The history of creation
The Picture of Dorian Gray, written by Oscar Wilde in 1890, is a novel about a young man named Dorian Gray who makes a Faustian bargain to remain youthful and beautiful while his portrait ages and reflects the consequences of his immoral life. The novel was first published as a serial in Lippincott’s Monthly Magazine from June 1890 to July 1891.
Wilde wrote the story over several months at Goring-on-Thames in 1889, while he was staying with his friend Robert Ross. He had been inspired by an earlier painting of Dorian Gray that he had seen at the studio of Basil Hallward, an artist friend who had painted it as part of a series depicting various characters from Greek mythology. Wilde used this painting as the basis for his character and plotline.
The novel caused controversy when it was first published due to its exploration of themes such as homosexuality, drug use, and decadence. It has since become one of Wilde’s most popular works and has been adapted into numerous films, plays, operas, and other media forms over the years.

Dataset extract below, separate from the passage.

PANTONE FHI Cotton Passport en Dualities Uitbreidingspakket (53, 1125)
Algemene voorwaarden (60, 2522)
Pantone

Genre and literary direction
The Picture of Dorian Gray by Oscar Wilde is a work of philosophical fiction in the genre of Gothic literature. It combines elements of horror, romance, and morality to explore the consequences of hedonism and vanity.
Theme, idea, plot, composition
The theme of The Picture of Dorian Gray is the danger of allowing one’s vanity and hedonism to consume them.
The idea behind the novel is that beauty and youth are fleeting, and that those who focus too much on them will ultimately be consumed by their own vanity.
The plot follows a young man named Dorian Gray who makes a wish to remain forever young and beautiful, while his portrait ages in his stead. As time passes, Dorian becomes increasingly obsessed with maintaining his youthful appearance, leading him down a path of debauchery and moral decay. Eventually, he realizes the consequences of his actions when he sees the horrific effects they have had on his portrait.
Oscar Wilde employs satire throughout the novel in order to emphasize its themes. He also uses symbolism to illustrate how Dorian’s inner corruption manifests itself outwardly through his portrait’s deterioration. Additionally, Wilde utilizes Gothic elements such as horror and suspense in order to create an atmosphere of dread around Dorian’s descent into depravity.
- Dorian Gray: The main protagonist of the novel, a handsome and wealthy young man who is corrupted by Lord Henry’s hedonistic philosophy.
- Lord Henry Wotton: A wealthy aristocrat and friend of Dorian Gray. He is the one who introduces Dorian to his hedonistic worldview, which ultimately leads to his downfall.
- Basil Hallward: An artist who paints a portrait of Dorian Gray and becomes obsessed with him. He is also a close friend of Lord Henry’s.
- Sibyl Vane: An actress whom Dorian falls in love with, only to later reject her due to her lack of sophistication and social standing.
- Alan Campbell: A doctor and friend of Lord Henry’s who commits suicide after being unable to cure himself from an opium addiction.